# EXERCISE
Which lines in the entries below contain the string "width"? Show each of them in full.

(Dataset entries)
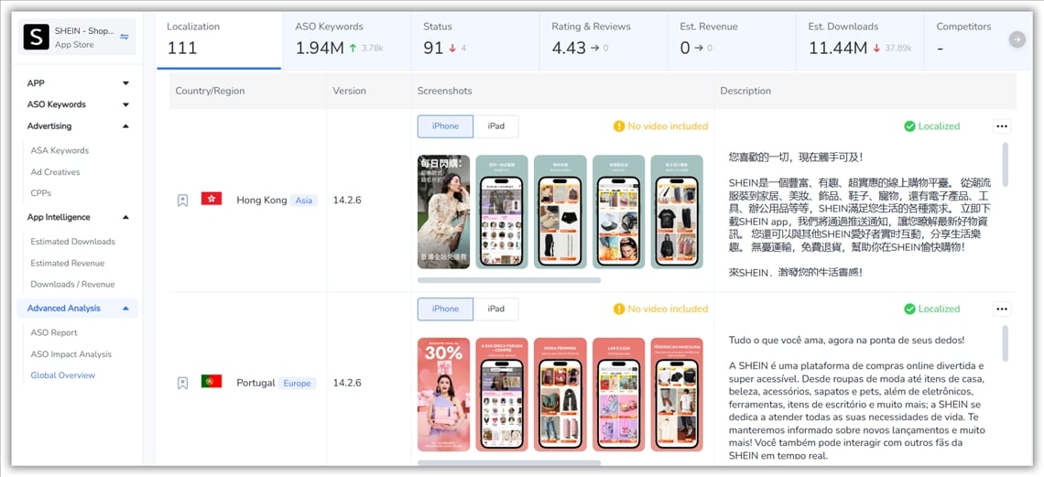The image size is (1044, 477).
Task: Open the three-dot menu for Portugal
Action: point(1001,309)
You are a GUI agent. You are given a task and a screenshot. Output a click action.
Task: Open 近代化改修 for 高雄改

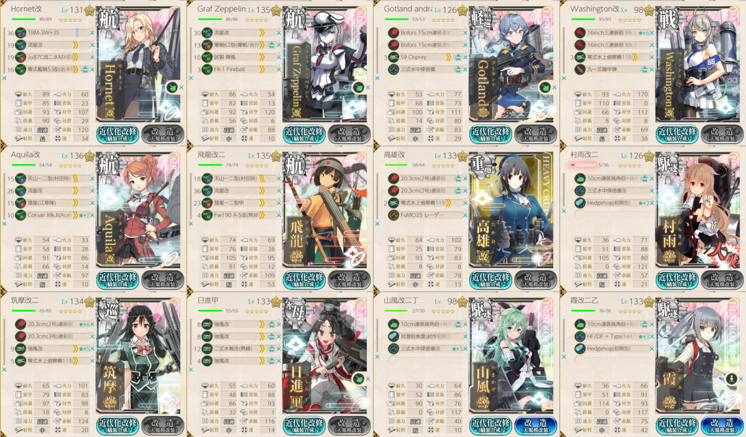pos(491,280)
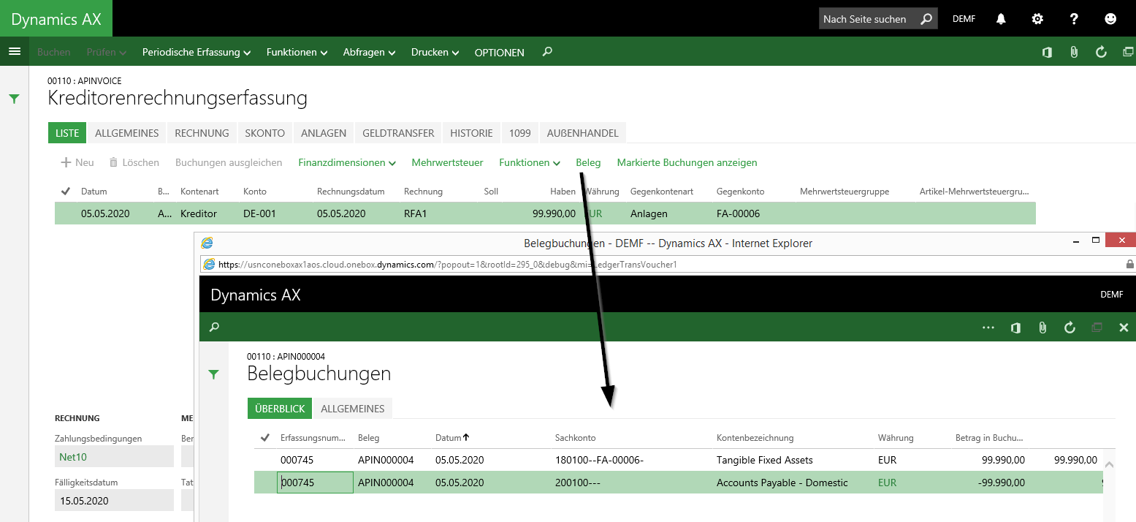Click the Mehrwertsteuer button

[447, 163]
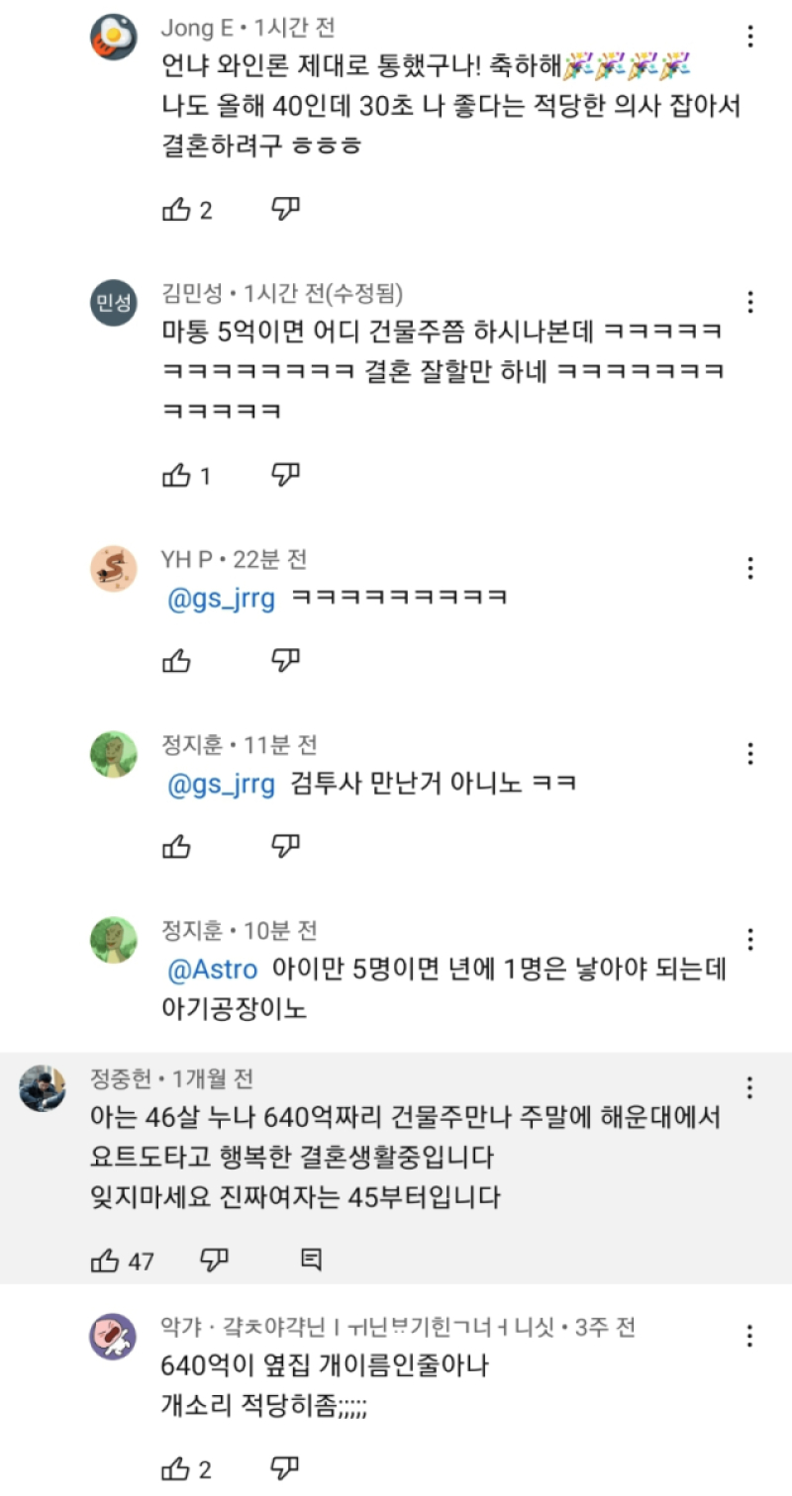The image size is (792, 1496).
Task: Open more options for 정중헌's comment
Action: (x=750, y=1088)
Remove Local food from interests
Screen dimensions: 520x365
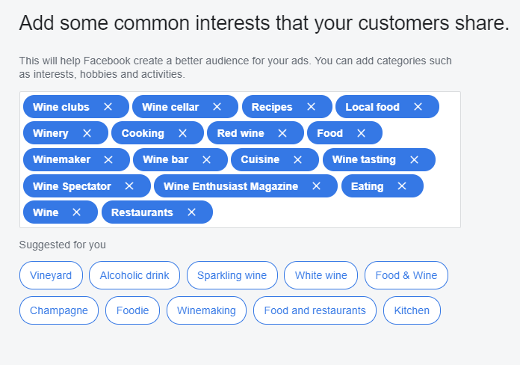418,107
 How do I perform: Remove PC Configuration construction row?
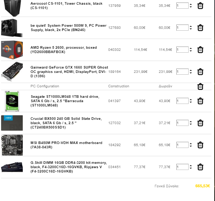200,86
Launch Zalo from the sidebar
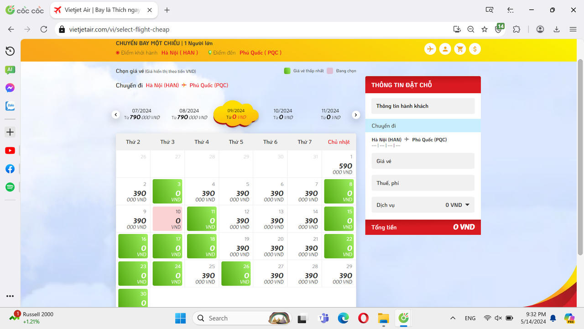 10,106
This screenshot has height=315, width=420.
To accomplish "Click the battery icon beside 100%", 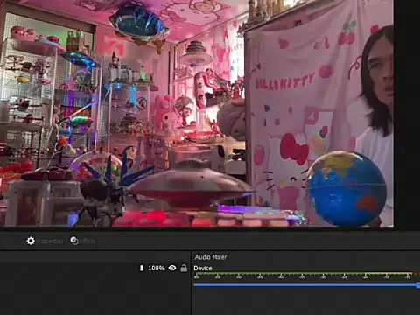I will coord(142,268).
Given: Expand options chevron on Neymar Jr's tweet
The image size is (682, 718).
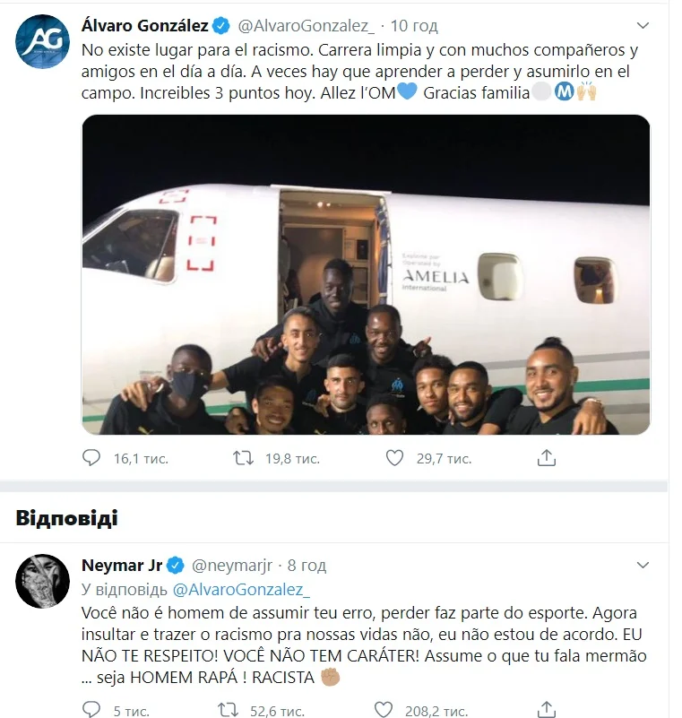Looking at the screenshot, I should click(x=642, y=566).
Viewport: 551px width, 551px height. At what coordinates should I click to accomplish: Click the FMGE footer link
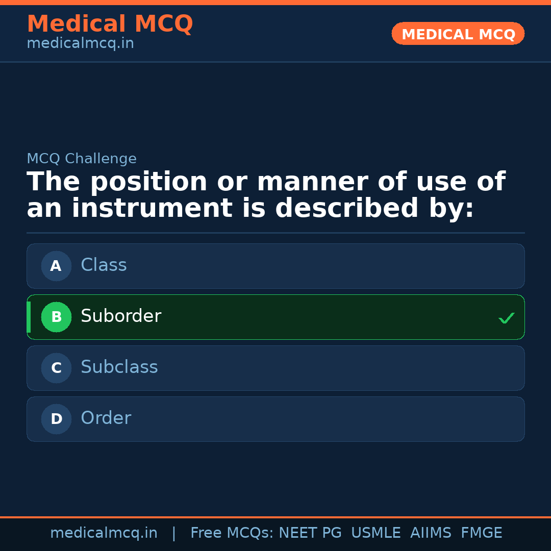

# ANSWER SPACE
This screenshot has height=315, width=420.
Viewport: 551px width, 551px height. At what coordinates should I click to accomplish: Click the FMGE footer link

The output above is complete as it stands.